Global warming will have a devastating impact because sea life is sensitive to temperature increases. Scientists say increasing temperatures will raise sea levels because of the melting glaciers, but it is also going to change the ocean currents. We’ve already seen whole species of marine animals and fish at risk due to rising temperatures. They can only survive in a narrow band of temperature, like humans.

For example, coral reefs are very sensitive to temperature. Coral are actually in a symbiotic relationship with algae. But the algae can only live up to a certain temperature and if it gets too warm, the algae dies, and without the algae, the coral bleaches and dies.

Seals need the pack ice to breed on and the ice is becoming thinner with shorter seasons every year. Last year was the warmest year on record in the wintertime in North America, and the pack ice was in the worst condition on record. It’s [believed] that thousands of seal pups died because the ice broke up before they were old enough to swim. They literally just drowned in the water.

Whales [also suffer], as they rely on krill that feed on the algae and phytoplankton in the water, which of course, when the temperature goes up, will start to die. There will be less food for the krill, less krill, less food for the whales.

What should everyone know about our oceans?
Every second breath you take comes from the ocean. We literally rely on the oceans for our lives. They are one of the biggest sources of oxygen on the planet and cover 70 percent of our planet’s surface. Without the oceans, terrestrial life couldn’t exist. We have to learn to respect the oceans and treat them with care.
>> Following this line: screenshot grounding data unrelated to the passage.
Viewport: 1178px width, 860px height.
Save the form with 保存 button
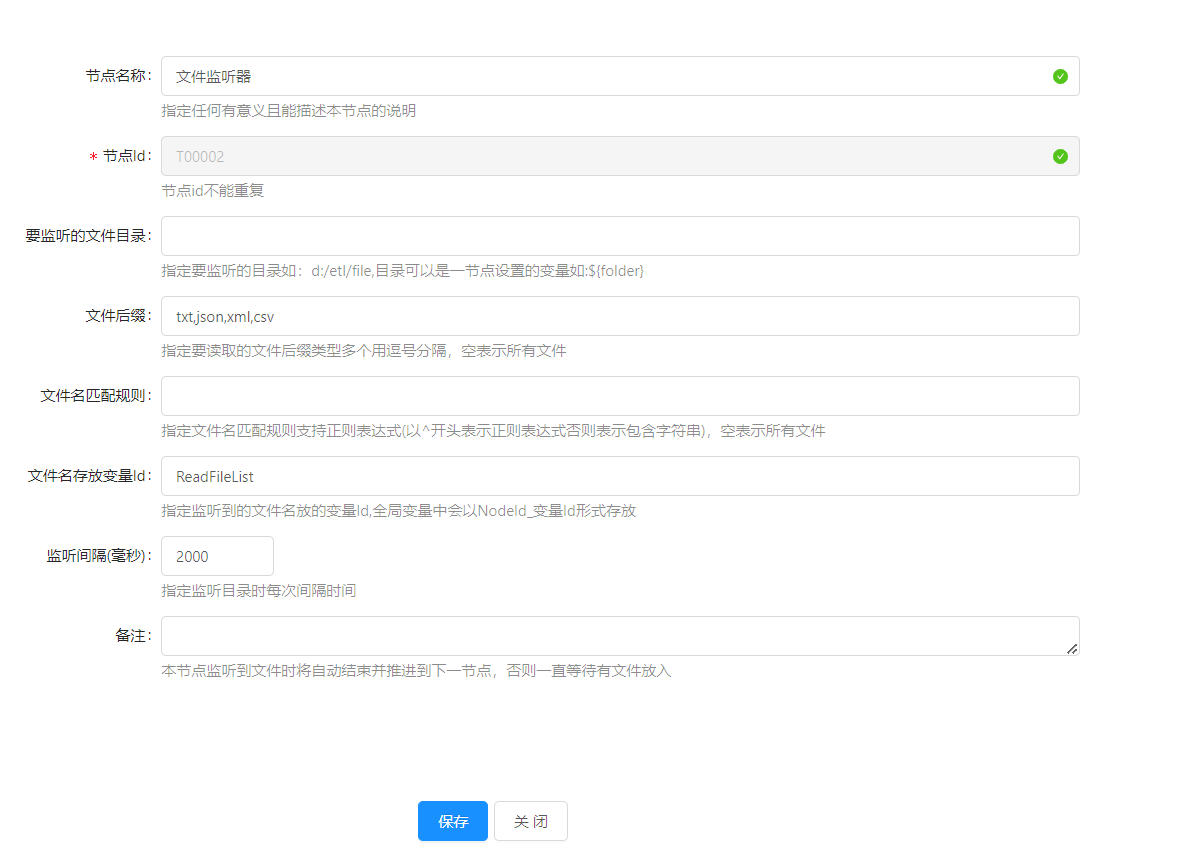click(452, 821)
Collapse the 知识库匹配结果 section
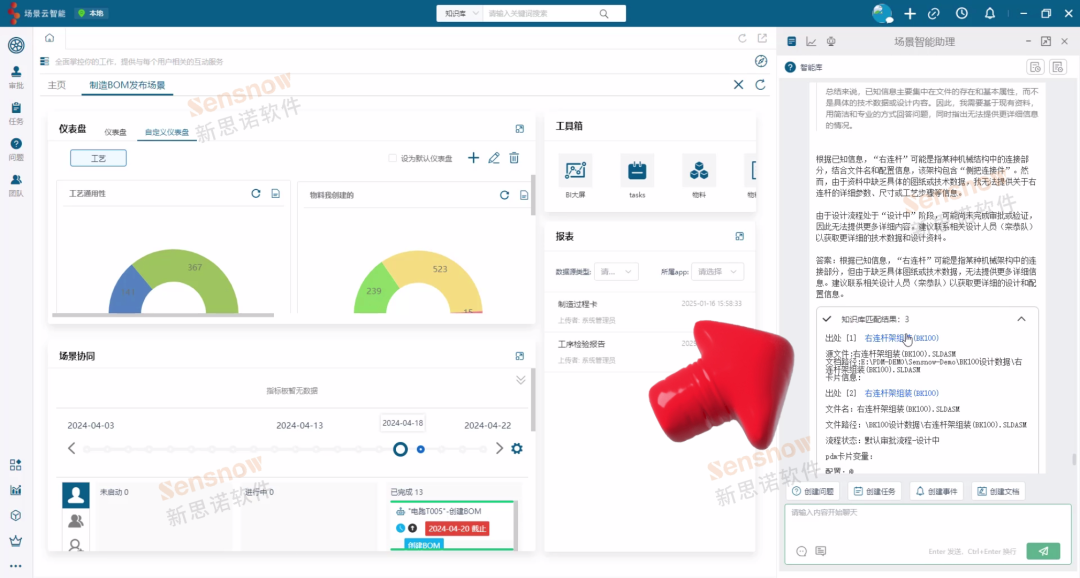The image size is (1080, 578). 1021,319
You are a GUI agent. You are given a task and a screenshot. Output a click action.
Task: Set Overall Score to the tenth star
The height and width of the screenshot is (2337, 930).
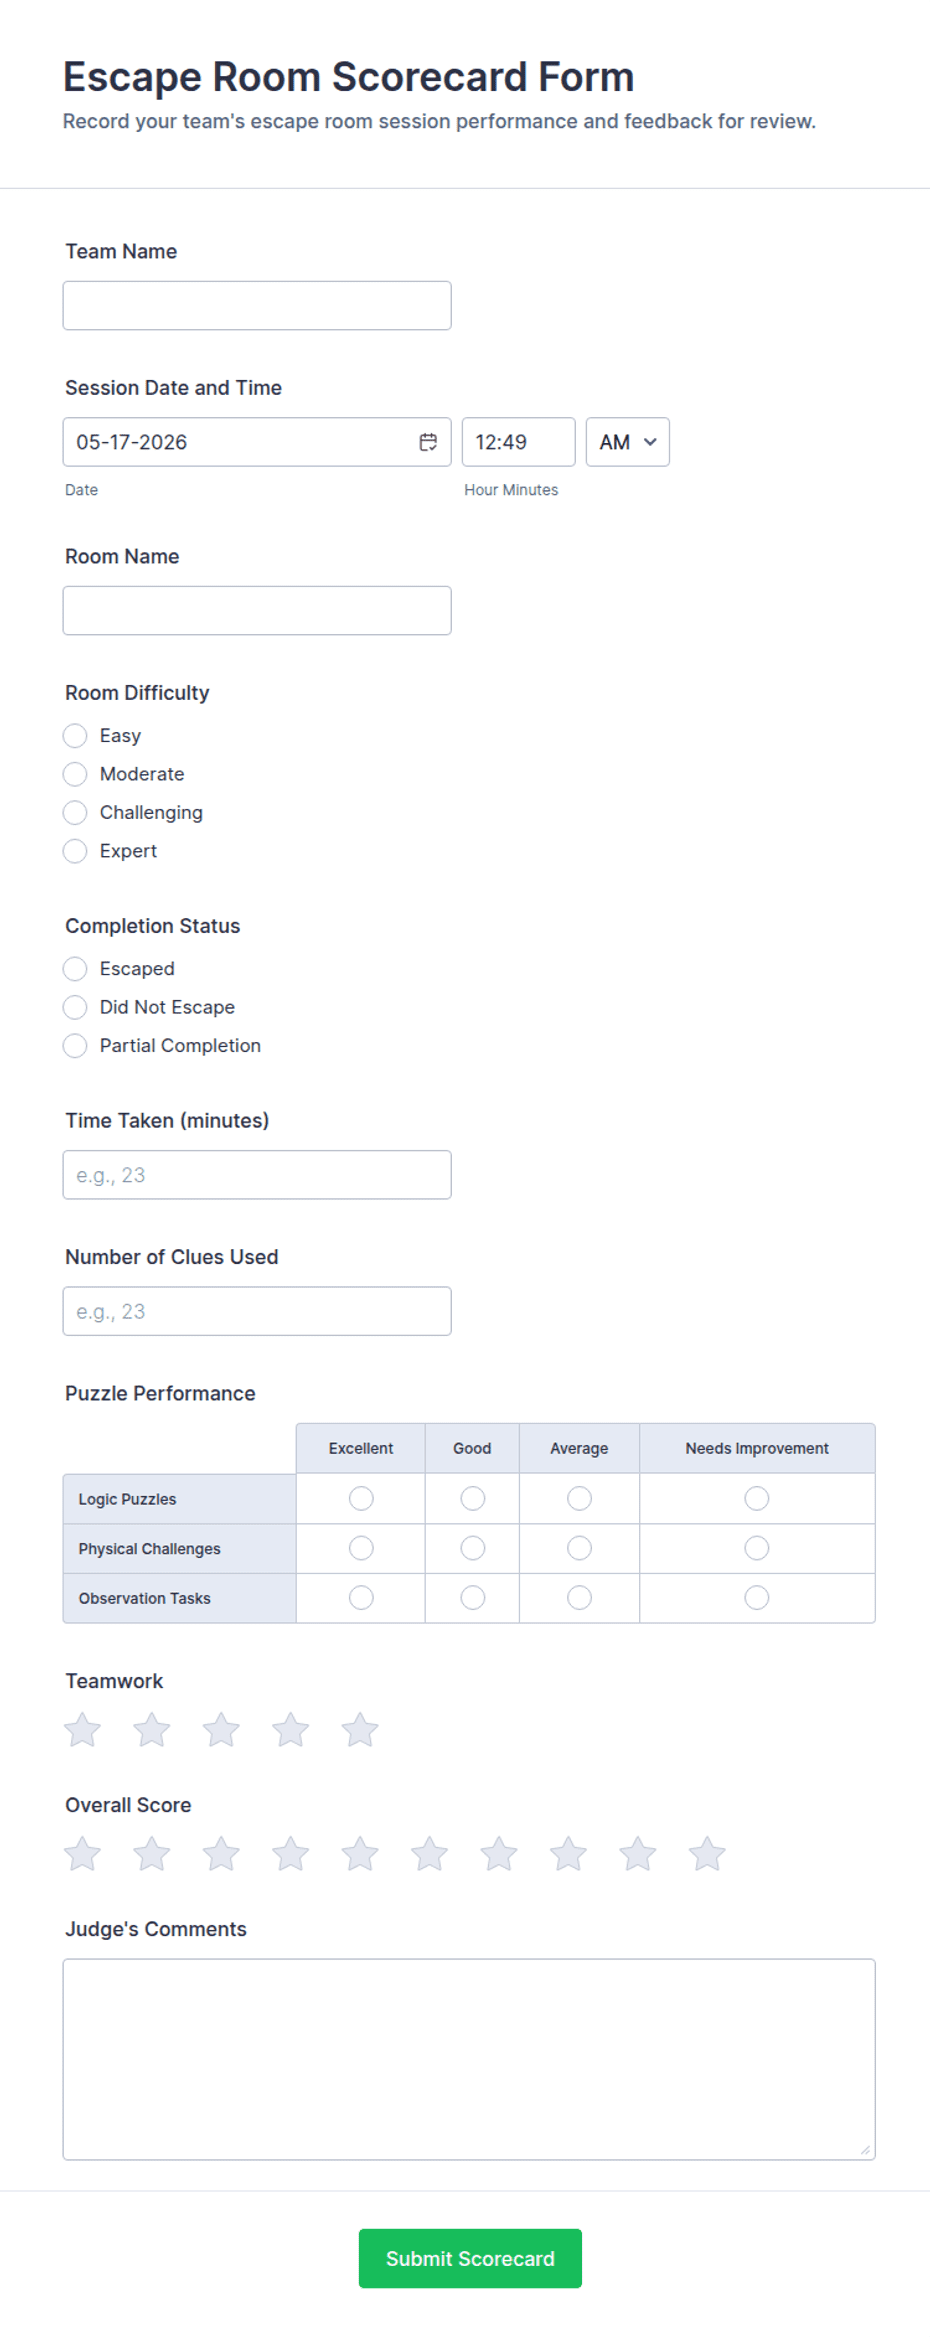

What can people do to protect the fate of our oceans?
Obviously eat less seafood and be careful about where it comes from. Reduce your fossil fuel consumption and the amount of chemicals you use in your day-to-day life because virtually everything we use finds its way out to sea. Try to buy organic as much as possible because fertilizers and chemicals being used to produce our food eventually make their way to the ocean and has toxic effects on the animals living there. And trash as well. [Approximately] 75 percent of the trash in the ocean actually comes from the land—it is not thrown overboard by ships. It’s waste that blows off city streets and out of landfills. It has huge detrimental effects. Plastic bags are particularly bad for leatherback turtles who see them floating in the water looking like jellyfish and they eat them and suffocate to death.

What else are you working on?
Greenpeace is also working on a global network of marine reserves so we can actually protect the most sensitive habitats. We are pushing for this to be 40 percent of the world’s oceans. It would protect not only the most fragile habitats like coral reefs, but also important breeding grounds for fish. This would be based both on the high seas and our domestic waters, just like the network of national parks we have on land to protect biodiversity-rich areas and save them for future generations. We think the governments should protect areas of the seas.